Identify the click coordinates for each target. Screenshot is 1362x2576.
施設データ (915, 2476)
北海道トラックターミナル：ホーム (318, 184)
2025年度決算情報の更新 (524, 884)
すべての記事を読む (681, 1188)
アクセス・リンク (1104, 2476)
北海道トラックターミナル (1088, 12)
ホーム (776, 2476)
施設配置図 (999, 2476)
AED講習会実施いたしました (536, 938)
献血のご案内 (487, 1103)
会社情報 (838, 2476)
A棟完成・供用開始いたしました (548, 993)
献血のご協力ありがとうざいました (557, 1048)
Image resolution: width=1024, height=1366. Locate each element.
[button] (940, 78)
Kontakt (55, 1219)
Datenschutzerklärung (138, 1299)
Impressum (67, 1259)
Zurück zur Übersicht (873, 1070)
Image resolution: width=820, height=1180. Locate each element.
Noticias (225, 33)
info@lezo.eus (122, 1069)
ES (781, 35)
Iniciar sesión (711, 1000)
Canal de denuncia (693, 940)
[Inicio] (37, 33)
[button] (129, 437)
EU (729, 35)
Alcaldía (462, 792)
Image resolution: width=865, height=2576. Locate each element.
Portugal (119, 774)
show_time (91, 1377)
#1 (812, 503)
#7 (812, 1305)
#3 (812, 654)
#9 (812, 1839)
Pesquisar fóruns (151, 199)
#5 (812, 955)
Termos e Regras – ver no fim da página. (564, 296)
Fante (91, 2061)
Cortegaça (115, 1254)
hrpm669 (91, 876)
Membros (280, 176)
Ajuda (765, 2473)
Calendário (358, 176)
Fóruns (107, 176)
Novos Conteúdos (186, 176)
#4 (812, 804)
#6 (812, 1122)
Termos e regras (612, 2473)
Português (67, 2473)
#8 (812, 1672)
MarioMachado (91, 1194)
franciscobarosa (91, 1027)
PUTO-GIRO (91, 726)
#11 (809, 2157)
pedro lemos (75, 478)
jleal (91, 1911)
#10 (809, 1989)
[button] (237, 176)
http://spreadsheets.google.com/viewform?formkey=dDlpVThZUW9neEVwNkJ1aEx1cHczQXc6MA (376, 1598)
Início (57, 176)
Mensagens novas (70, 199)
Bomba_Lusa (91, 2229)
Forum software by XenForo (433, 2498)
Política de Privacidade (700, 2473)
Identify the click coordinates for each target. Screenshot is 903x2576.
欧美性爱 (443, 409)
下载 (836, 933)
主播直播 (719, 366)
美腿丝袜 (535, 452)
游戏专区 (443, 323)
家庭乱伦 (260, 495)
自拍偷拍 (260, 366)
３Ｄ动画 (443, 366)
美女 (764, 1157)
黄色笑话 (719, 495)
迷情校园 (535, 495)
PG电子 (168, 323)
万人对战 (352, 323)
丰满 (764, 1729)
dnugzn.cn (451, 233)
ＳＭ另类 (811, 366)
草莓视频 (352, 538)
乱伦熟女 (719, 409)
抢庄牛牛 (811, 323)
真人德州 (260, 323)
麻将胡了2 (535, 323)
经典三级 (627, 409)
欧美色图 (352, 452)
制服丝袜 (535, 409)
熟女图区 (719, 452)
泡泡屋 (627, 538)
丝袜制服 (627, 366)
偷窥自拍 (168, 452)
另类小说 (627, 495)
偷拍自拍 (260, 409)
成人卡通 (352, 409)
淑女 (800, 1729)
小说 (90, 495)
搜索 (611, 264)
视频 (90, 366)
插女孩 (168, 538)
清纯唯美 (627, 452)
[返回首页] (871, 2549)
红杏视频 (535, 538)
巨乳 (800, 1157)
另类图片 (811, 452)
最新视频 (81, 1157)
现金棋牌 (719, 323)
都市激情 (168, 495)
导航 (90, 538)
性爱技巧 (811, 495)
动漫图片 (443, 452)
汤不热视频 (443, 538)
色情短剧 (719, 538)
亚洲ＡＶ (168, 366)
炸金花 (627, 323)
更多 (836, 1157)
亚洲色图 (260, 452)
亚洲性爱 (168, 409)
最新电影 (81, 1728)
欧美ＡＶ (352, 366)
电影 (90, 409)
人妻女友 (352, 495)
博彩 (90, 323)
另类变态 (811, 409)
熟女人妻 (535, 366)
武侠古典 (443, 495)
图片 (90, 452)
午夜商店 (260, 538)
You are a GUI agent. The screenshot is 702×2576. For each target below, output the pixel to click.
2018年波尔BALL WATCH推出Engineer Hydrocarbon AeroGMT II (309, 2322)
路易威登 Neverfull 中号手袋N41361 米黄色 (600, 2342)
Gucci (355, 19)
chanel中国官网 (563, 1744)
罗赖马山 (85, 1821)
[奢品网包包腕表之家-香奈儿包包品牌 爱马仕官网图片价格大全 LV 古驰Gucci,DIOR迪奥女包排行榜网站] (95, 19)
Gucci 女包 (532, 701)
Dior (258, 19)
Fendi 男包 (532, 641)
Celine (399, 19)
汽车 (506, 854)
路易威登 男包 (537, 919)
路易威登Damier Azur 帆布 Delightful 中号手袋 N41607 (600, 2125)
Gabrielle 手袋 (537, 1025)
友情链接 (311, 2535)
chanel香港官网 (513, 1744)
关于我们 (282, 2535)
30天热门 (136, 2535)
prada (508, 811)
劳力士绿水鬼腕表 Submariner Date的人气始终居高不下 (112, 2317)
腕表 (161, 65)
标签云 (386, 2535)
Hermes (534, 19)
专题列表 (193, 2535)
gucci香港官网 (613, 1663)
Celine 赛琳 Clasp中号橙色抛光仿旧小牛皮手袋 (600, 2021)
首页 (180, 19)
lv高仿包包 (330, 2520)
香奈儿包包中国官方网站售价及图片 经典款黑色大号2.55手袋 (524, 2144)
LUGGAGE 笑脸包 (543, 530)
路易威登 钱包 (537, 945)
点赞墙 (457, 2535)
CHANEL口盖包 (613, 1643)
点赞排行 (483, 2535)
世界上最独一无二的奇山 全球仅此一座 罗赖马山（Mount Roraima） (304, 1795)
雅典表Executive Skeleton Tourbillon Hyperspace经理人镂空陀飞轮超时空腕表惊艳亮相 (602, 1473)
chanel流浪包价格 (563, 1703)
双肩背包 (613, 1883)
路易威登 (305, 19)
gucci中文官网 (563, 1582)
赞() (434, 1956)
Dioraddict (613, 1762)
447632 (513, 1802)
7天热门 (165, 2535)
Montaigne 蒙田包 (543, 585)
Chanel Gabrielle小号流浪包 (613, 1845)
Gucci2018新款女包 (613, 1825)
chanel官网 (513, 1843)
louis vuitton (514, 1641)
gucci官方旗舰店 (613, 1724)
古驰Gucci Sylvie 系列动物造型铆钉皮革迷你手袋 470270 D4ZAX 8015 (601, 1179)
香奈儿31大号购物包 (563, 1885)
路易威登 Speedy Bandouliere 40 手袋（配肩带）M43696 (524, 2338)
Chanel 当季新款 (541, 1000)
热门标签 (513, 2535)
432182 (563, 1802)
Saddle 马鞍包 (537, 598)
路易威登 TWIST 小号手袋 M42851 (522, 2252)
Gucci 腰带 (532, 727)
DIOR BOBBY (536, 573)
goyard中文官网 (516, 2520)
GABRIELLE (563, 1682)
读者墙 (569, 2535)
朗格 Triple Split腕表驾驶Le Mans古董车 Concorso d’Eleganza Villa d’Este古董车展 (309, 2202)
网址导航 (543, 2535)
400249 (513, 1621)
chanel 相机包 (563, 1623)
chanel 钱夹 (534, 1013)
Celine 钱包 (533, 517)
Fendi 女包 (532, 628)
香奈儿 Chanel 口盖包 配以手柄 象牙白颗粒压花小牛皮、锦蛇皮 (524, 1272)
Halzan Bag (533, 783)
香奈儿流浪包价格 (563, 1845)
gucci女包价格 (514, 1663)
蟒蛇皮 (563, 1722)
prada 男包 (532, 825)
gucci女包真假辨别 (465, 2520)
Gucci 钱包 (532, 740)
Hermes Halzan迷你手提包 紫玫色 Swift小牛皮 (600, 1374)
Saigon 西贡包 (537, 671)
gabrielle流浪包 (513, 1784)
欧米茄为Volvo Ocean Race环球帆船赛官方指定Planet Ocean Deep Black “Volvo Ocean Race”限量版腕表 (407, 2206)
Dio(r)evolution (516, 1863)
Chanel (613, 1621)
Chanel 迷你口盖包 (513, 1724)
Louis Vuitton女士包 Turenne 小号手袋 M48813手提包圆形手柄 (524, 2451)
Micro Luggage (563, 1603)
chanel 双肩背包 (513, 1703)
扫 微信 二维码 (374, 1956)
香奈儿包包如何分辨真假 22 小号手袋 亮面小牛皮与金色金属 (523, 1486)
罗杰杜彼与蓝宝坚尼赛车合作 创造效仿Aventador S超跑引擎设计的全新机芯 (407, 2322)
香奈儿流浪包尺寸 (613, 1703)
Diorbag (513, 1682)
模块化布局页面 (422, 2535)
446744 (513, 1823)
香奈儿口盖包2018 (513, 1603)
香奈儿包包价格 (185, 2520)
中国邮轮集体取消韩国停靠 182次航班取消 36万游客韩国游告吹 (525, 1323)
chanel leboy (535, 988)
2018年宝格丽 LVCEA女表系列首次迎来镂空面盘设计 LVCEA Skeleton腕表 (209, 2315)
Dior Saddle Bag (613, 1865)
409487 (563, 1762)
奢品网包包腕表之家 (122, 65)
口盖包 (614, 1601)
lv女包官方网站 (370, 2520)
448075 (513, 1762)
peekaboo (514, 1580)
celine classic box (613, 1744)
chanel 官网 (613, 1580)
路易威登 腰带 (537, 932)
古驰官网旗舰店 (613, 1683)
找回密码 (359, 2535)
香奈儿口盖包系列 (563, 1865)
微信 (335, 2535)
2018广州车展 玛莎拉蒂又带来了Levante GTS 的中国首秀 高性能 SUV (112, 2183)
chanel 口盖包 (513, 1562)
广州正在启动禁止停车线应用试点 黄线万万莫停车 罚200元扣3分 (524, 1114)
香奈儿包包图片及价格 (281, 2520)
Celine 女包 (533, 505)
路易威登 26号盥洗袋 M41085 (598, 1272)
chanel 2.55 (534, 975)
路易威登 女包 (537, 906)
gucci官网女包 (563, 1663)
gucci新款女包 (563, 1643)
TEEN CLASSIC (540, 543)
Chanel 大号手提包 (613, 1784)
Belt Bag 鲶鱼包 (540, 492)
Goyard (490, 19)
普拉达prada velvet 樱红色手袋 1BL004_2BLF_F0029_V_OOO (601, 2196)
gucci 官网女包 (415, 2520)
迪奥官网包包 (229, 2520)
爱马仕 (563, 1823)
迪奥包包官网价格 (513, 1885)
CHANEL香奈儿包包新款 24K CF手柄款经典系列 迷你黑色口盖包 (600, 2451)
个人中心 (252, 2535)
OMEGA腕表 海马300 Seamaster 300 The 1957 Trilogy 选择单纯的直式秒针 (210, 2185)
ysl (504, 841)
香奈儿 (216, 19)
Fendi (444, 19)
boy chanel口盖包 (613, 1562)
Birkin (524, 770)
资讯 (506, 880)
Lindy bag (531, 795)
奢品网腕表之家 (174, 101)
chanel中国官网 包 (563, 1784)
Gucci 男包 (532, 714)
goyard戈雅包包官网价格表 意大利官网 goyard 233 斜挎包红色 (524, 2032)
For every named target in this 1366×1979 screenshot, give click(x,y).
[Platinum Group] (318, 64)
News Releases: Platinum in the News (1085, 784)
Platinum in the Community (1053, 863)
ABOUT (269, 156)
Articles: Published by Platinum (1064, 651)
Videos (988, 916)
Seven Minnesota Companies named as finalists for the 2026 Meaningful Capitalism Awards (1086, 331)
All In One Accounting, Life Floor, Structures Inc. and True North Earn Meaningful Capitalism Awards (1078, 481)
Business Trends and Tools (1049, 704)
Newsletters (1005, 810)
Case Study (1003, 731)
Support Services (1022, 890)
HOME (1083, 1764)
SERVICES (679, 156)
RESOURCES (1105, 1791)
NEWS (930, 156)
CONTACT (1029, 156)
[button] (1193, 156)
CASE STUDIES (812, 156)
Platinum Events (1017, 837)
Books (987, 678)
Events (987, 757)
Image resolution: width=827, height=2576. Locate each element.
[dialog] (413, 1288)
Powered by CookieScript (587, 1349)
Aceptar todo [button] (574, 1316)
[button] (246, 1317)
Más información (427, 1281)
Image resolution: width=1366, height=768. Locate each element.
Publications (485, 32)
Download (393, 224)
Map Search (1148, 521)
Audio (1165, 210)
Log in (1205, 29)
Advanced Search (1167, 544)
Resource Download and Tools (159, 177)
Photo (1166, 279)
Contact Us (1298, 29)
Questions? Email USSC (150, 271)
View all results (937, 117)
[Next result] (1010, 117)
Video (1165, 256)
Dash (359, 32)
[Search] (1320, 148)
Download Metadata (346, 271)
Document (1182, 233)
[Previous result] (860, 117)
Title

> **Your task**: Set every line down again exactly. Begin with the first line of the entries and finish with the line containing "ＳＭ另类 (811, 366)".

> **Answer for the task**:
Identify the click coordinates for each target. Screenshot is 1362x2576.
施設データ (915, 2476)
北海道トラックターミナル：ホーム (318, 184)
2025年度決算情報の更新 (524, 884)
すべての記事を読む (681, 1188)
アクセス・リンク (1104, 2476)
北海道トラックターミナル (1088, 12)
ホーム (776, 2476)
施設配置図 (999, 2476)
AED講習会実施いたしました (536, 938)
献血のご案内 (487, 1103)
会社情報 (838, 2476)
A棟完成・供用開始いたしました (548, 993)
献血のご協力ありがとうざいました (557, 1048)
Image resolution: width=1024, height=1366. Locate each element.
[button] (940, 78)
Kontakt (55, 1219)
Datenschutzerklärung (138, 1299)
Impressum (67, 1259)
Zurück zur Übersicht (873, 1070)
Image resolution: width=820, height=1180. Locate each element.
Noticias (225, 33)
info@lezo.eus (122, 1069)
ES (781, 35)
Iniciar sesión (711, 1000)
Canal de denuncia (693, 940)
[Inicio] (37, 33)
[button] (129, 437)
EU (729, 35)
Alcaldía (462, 792)
Image resolution: width=865, height=2576. Locate each element.
Portugal (119, 774)
show_time (91, 1377)
#1 (812, 503)
#7 (812, 1305)
#3 (812, 654)
#9 (812, 1839)
Pesquisar fóruns (151, 199)
#5 (812, 955)
Termos e Regras – ver no fim da página. (564, 296)
Fante (91, 2061)
Cortegaça (115, 1254)
hrpm669 (91, 876)
Membros (280, 176)
Ajuda (765, 2473)
Calendário (358, 176)
Fóruns (107, 176)
Novos Conteúdos (186, 176)
#4 (812, 804)
#6 (812, 1122)
Termos e regras (612, 2473)
Português (67, 2473)
#8 (812, 1672)
MarioMachado (91, 1194)
franciscobarosa (91, 1027)
PUTO-GIRO (91, 726)
#11 (809, 2157)
pedro lemos (75, 478)
jleal (91, 1911)
#10 (809, 1989)
[button] (237, 176)
http://spreadsheets.google.com/viewform?formkey=dDlpVThZUW9neEVwNkJ1aEx1cHczQXc6MA (376, 1598)
Início (57, 176)
Mensagens novas (70, 199)
Bomba_Lusa (91, 2229)
Forum software by XenForo (433, 2498)
Política de Privacidade (700, 2473)
Identify the click coordinates for each target. Screenshot is 903x2576.
欧美性爱 (443, 409)
下载 (836, 933)
主播直播 (719, 366)
美腿丝袜 (535, 452)
游戏专区 (443, 323)
家庭乱伦 (260, 495)
自拍偷拍 (260, 366)
３Ｄ动画 (443, 366)
美女 (764, 1157)
黄色笑话 (719, 495)
迷情校园 (535, 495)
PG电子 (168, 323)
万人对战 (352, 323)
丰满 (764, 1729)
dnugzn.cn (451, 233)
ＳＭ另类 (811, 366)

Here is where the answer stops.